Dr. János Tóth is an Adjunct Assistant Professor at the Department of Data Science and Visualization within the Faculty of Informatics at the University of Debrecen. His research focuses on optimization of ensemble systems and big data analytics. Institution: University of Debrecen School: Faculty of Informatics Department: Data Science and Visualization Rank: Adjunct Assistant Professor Email: toth.janos@inf.unideb.hu Research Interests: Dr. Tóth specializes in optimizing ensemble systems for medical image analysis and big data processing. His work spans: Parameter optimization techniques for ensemble models Integration of classical image processing with deep learning Medical data visualization solutions Applications in diabetic retinopathy detection Handling unstructured Hungarian medical reports Cloud-based machine learning pipelines Publication Trends: Over the past decade, Dr. Tóth's research has shown consistent focus on medical image analysis (particularly fundus and Pap smear imaging) combined with ensemble learning approaches. His work includes algorithm optimization (2014-2022), data visualization techniques (2012-2024), and natural language processing for Hungarian medical reports (2024). Recent publications (2024) demonstrate continued innovation in machine learning applications for both healthcare and business domains.

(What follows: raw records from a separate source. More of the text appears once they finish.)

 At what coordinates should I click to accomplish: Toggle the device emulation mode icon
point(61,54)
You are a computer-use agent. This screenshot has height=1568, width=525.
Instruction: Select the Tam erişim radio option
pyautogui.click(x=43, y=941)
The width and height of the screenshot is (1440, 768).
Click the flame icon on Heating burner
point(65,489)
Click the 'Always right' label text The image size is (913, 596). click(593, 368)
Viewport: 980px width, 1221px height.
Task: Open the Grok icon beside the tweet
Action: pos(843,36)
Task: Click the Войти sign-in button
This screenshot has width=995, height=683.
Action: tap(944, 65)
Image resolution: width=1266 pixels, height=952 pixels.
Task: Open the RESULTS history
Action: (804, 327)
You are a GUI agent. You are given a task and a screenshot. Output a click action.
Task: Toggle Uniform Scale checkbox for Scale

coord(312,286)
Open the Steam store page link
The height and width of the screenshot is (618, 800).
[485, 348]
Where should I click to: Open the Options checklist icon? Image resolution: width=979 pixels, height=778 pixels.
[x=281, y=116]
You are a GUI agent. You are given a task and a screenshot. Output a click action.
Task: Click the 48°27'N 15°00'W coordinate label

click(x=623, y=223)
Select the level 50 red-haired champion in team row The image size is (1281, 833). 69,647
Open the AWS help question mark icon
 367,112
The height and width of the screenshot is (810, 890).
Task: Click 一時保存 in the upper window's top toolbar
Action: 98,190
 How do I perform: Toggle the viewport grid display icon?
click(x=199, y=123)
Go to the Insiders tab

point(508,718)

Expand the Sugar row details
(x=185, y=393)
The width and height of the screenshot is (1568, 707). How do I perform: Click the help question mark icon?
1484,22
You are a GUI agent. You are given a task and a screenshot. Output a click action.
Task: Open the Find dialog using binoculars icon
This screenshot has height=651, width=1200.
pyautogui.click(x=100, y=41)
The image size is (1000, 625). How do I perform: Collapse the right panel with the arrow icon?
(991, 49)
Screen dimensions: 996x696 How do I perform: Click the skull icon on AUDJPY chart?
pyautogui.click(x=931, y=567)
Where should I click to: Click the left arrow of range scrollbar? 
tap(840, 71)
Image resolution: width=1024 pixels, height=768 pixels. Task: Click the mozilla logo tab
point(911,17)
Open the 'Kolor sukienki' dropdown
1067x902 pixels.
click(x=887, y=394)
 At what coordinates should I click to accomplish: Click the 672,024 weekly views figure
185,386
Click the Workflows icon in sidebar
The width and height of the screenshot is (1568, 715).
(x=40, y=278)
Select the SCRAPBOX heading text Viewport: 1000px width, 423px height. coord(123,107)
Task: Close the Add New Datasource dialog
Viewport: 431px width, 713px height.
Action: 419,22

Dávid Szabó is a habilitated Associate Professor at the Institute of Romance Studies , Department of French Language and Literature , Eötvös Loránd University. His academic profile bridges sociolinguistics , focusing on argot and slang studies in French-Hungarian contexts, with computer graphics and C# software development . He has contributed to diverse fields, including AI in education , sustainable finance , and real-time graphics APIs . Research Highlights: His work explores the intersection of language evolution and technology, with recent publications on Green Finance , AI-driven educational tools , and parallel processing in graphics programming . He investigates linguistic taboos in Hungarian politics and translation challenges of urban French slang into Hungarian, while developing educational software like StudyHelper. Technical Contributions: Szabó has pioneered the integration of modern C# with graphics APIs (Vulkan, OpenGL) for real-time rendering , creating frameworks for multi-platform applications and shader program development . His technical papers emphasize code efficiency, API abstraction, and GPU optimization.